The northern terminus of the Cariboo Wagon Road was Quesnel for over 40 years. In the first decade of this century railway construction across Central B.C. created a rush. The road was extended northward 75 miles from Quesnel and strings of freight wagons loaded with settler’s effects and materials for townsites rumbled over it. Three communities grew around the former Hudson Bay Trading post of Fort George. Prince George was the only one to survive, and became one of the fastest growing communities, and is now ranked as the provinces ninth largest city.
The spectacular growth of not only Prince George but also Quesnel, Williams Lake, 100 Mile House and other Cariboo communities resulted in a new form of gold. But it does not come from the creeks, but from the forests. In terms of wealth, the forests yield more in a year than the creeks in a century and they have provided stability.

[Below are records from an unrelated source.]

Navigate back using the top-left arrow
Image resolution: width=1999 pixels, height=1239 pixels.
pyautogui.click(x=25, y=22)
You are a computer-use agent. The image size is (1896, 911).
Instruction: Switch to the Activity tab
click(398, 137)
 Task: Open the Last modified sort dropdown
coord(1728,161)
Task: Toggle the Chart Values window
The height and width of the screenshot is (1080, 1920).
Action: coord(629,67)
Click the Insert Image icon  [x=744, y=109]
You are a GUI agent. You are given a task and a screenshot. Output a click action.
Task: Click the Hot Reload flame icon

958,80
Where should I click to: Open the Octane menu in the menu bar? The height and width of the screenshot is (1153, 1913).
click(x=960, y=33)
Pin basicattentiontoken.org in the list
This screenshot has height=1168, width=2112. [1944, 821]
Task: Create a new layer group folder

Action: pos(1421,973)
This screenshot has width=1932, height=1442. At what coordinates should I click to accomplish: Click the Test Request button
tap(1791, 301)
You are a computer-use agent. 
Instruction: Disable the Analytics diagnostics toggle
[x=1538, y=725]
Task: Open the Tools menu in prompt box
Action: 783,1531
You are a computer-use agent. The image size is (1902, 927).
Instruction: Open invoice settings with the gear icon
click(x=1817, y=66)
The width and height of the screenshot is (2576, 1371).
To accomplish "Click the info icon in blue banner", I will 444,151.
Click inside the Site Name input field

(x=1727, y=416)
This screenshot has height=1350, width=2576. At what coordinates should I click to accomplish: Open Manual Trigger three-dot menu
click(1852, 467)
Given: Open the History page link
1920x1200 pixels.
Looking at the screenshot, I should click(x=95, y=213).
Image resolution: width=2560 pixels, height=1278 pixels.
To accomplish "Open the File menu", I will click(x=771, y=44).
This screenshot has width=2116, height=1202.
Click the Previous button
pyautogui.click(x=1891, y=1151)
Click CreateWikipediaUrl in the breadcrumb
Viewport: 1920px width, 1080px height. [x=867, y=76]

Once again, thousands ventured North, this time bringing their families, building homes, establishing businesses and secondary industries and made possible the construction of new highways, railways, airports, schools, hospitals and even entire communities. The young people of today with faith in their ability and country, are the pioneers of the 20th century.
Hell’s Gate
In an area where miners drowned in rapids and were killed by Indians, massive ladders help salmon upstream. The ladders, actually a series of baffles, reduce the current from 25 feet a second to 1 1/2. Although from above, both the river and the fish ladder look small, the logs stranded on top of the ladder are full-length trees. The entire Fraser River churns through the cleft between the rocks – the formidable barrier appropriately called “Hells Gate.”
Bridges as the one over Nine Mile Canyon (pictured above) enable travellers today to cover in minutes treacherous sections that once took hours, even days, for oxen, mule and horse-drawn wagons.
As paved roads reached northward from the heavily populated Lower Fraser Valley, the Cariboo became a vacation wonderland. With hundreds of lakes offering outstanding fishing, dude ranches in rolling rangeland, and some of the continent’s finest big-game country, the region annually attracts thousands of visitors. A wide variety of resorts and other accommodation, including a variety of stores and similar businesses provide all facilities.